The IPS blade in its present form was introduced in R70 (it was known as "SmartDefense" in R65 and earlier) and was the original "Threat Prevention" solution. It predated the four other Threat Prevention blades (and APCL) by many major code releases, so prior to the other four TP blades (AV, ABOT, TEmu, TExt) being introduced, IPS served some of their functions. So that's why there were IPS signatures for EICAR (should be the job of AV), P2P file sharing protocols (which should be handled by APCL), and Gator (which should be handled by ABOT). This functional overlap continued through version R77.30, but in version R80.10 IPS was finally integrated alongside the other TP blades in the Threat Prevention policy, and no longer had to be configured separately.
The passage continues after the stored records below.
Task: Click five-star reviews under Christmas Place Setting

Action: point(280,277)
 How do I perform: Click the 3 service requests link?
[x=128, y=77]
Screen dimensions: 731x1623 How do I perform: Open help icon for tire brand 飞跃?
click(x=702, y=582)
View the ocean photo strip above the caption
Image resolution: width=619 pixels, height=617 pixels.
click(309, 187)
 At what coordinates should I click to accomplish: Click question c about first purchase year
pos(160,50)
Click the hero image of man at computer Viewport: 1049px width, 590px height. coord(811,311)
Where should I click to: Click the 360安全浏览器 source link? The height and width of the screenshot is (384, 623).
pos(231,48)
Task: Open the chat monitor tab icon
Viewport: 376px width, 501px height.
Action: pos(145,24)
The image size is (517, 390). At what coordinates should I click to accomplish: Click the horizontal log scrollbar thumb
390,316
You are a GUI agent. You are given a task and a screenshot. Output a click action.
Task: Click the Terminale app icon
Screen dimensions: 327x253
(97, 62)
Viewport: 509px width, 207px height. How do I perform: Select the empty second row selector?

This is why if you still have R77.30 gateways using IPS being managed by an R80+ SMS, there is a separate "IPS" policy layer under Threat Prevention, as IPS must still be configured separately from the rest of TP on an R77.30 or earlier gateway.
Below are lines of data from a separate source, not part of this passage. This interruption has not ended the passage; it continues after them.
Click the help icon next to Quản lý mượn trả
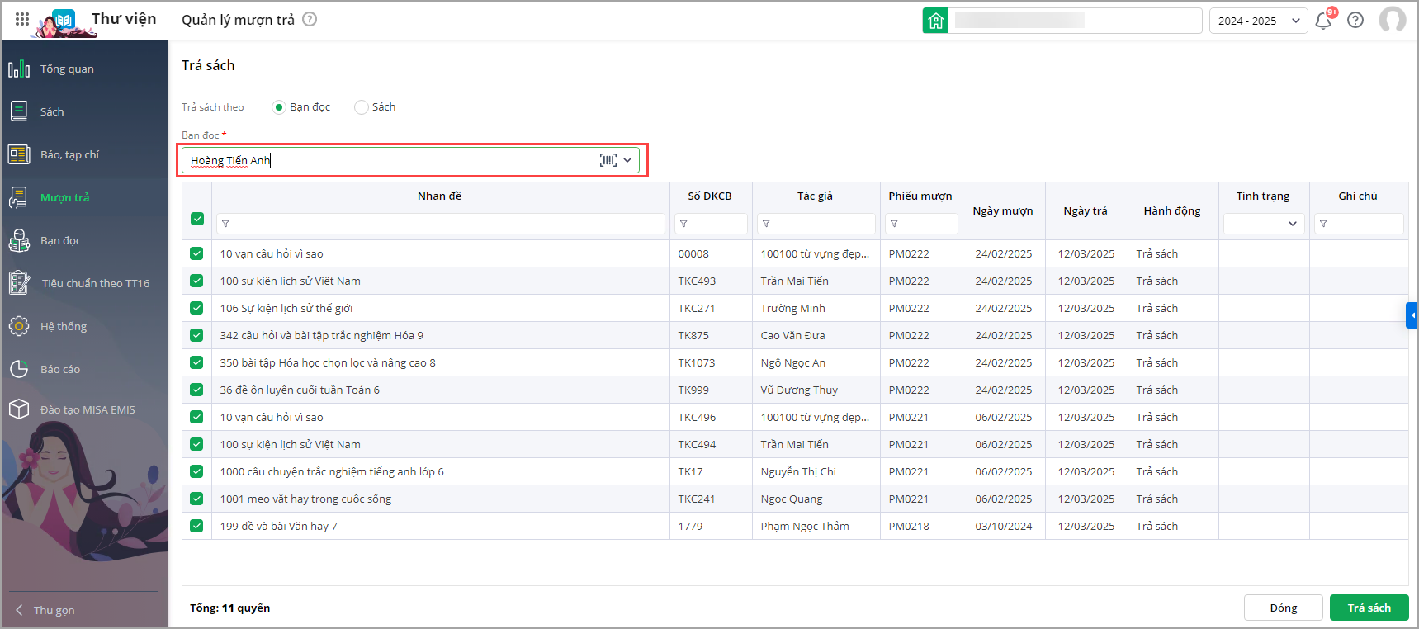The image size is (1419, 629). (310, 19)
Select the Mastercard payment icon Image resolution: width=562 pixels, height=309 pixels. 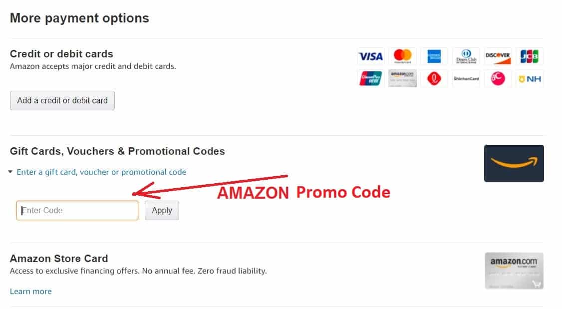coord(402,56)
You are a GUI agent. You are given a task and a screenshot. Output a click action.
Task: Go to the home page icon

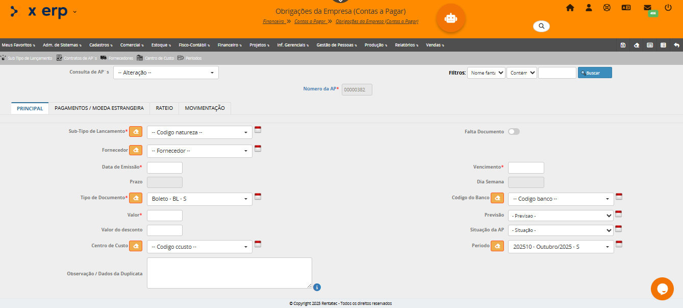(570, 8)
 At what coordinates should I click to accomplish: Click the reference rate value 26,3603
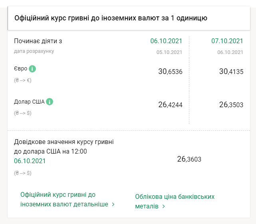189,159
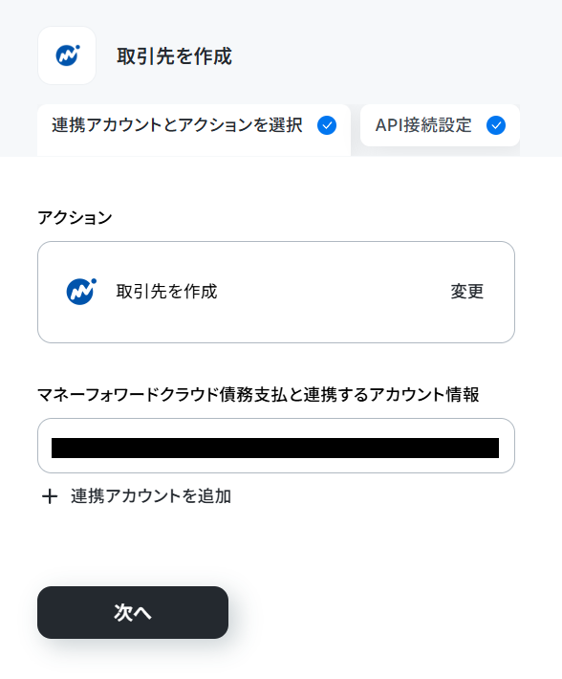The width and height of the screenshot is (562, 679).
Task: Click 連携アカウントとアクションを選択 tab label text
Action: (177, 125)
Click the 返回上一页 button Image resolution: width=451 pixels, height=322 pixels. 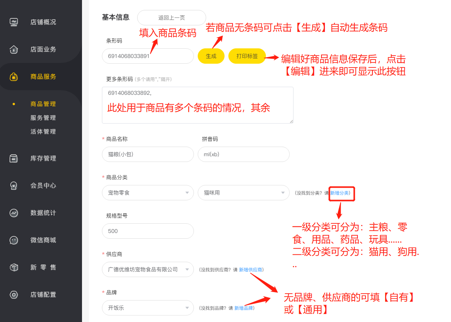tap(171, 18)
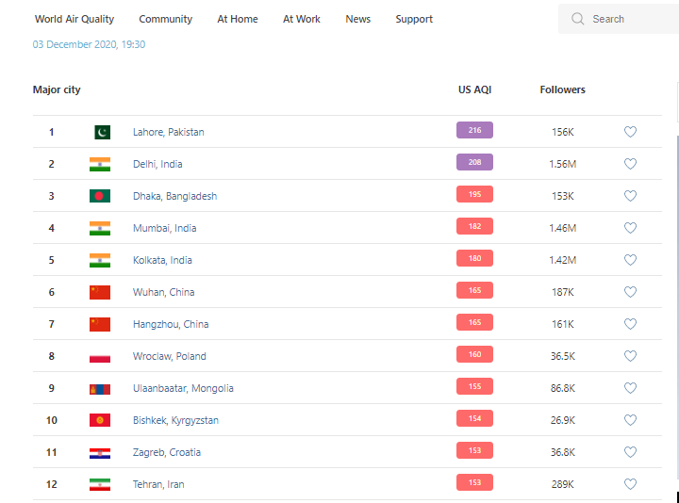
Task: Go to the At Home menu
Action: coord(238,19)
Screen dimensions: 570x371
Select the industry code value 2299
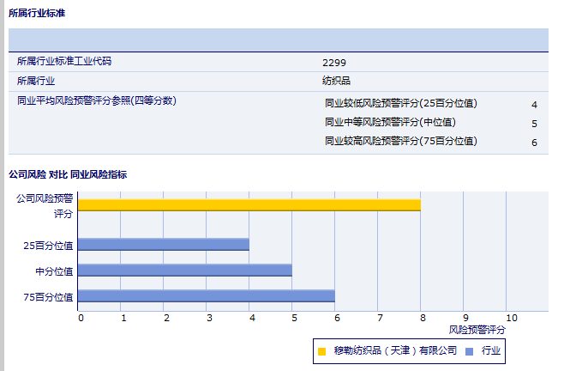[x=334, y=62]
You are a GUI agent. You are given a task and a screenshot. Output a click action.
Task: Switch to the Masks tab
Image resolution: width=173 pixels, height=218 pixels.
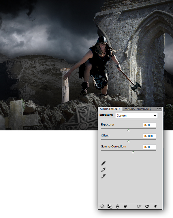pos(129,109)
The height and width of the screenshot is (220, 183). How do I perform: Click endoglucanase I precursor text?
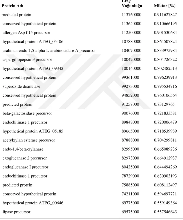coord(25,167)
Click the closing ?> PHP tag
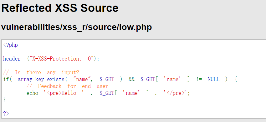This screenshot has height=122, width=266. (6, 113)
When IPS was "rolled up" alongside the other TP blades in the mainline Threat Prevention policies in R80.10+, Check Point took that opportunity to get rid of most of the overlaps between IPS and the other blades, and this arduous task was documented here:
sk103766: List of IPS Protections removed in R80.x
Not really sure why the EICAR signature specifically is still around in the IPS blade though.
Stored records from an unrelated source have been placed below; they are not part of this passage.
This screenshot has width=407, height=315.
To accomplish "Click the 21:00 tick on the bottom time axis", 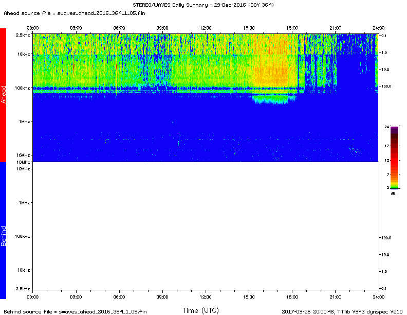I will [335, 296].
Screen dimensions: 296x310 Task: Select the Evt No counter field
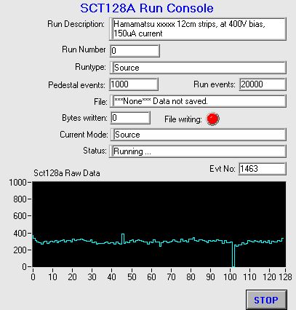[263, 169]
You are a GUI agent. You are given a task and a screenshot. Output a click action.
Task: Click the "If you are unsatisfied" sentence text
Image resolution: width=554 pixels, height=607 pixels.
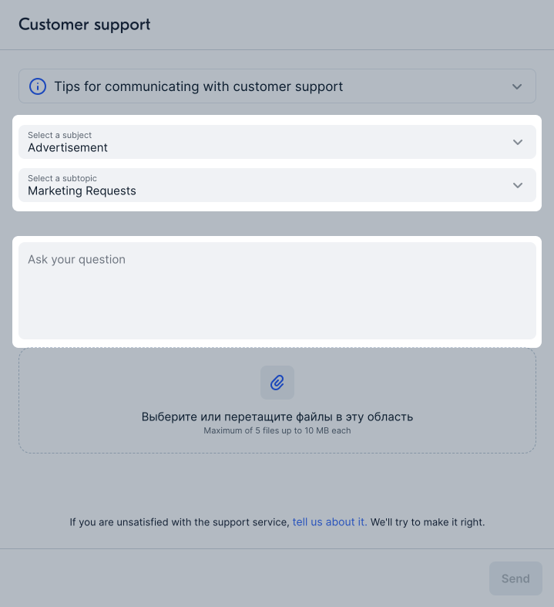click(x=180, y=522)
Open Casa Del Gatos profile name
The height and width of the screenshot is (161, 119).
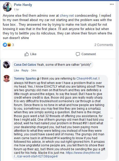(25, 65)
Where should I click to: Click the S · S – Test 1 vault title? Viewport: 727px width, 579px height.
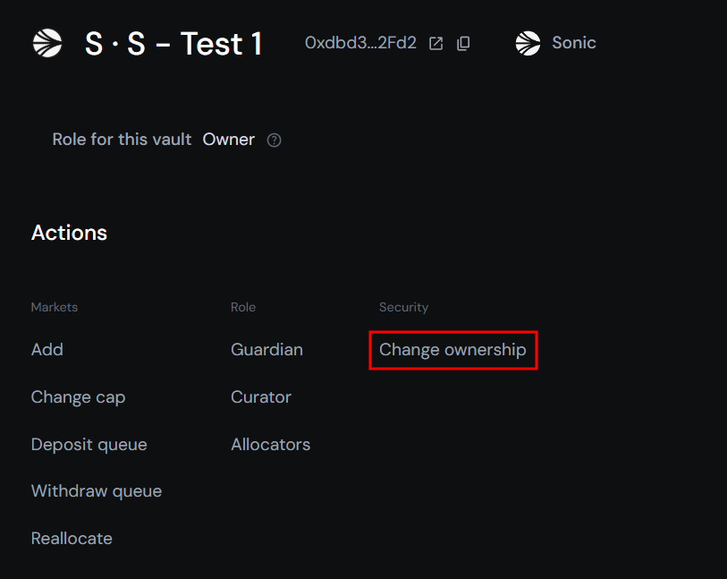point(173,43)
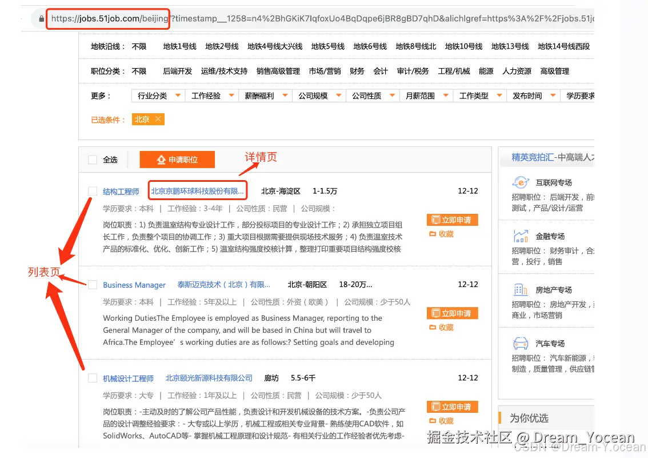648x458 pixels.
Task: Enable the 全选 select-all checkbox
Action: click(92, 160)
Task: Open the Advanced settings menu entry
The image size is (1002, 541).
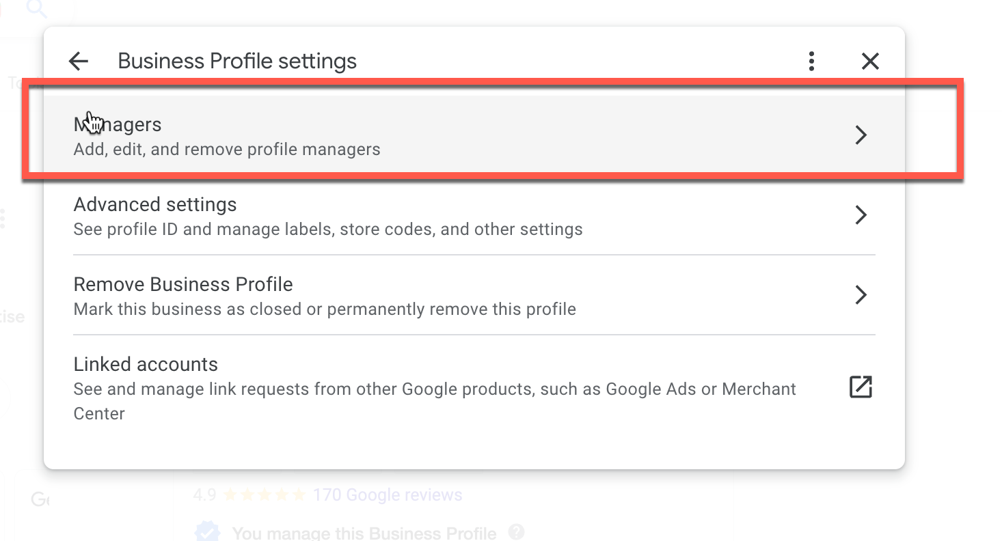Action: coord(155,205)
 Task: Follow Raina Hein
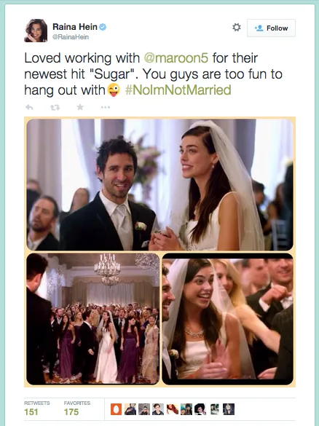point(271,28)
Additionally, in R80.10 Check Point split out the IPS "Geo Protection" signature into "Geo Policy" which became a part of the Access Policy (Firewall blade essentially), other certain IPS signatures became part of the Inspection Settings (once again part of the Access Policy - Firewall Blade). This left the IPS ThreatCloud Protections (many thousands of them) as still part of IPS Threat Prevention along with the oddball 39 "Core" IPS Protections, which kind of have one foot in Threat Prevention and the other in Inspection Settings, which leads to some unusual procedures being required to properly configure and define exceptions for them.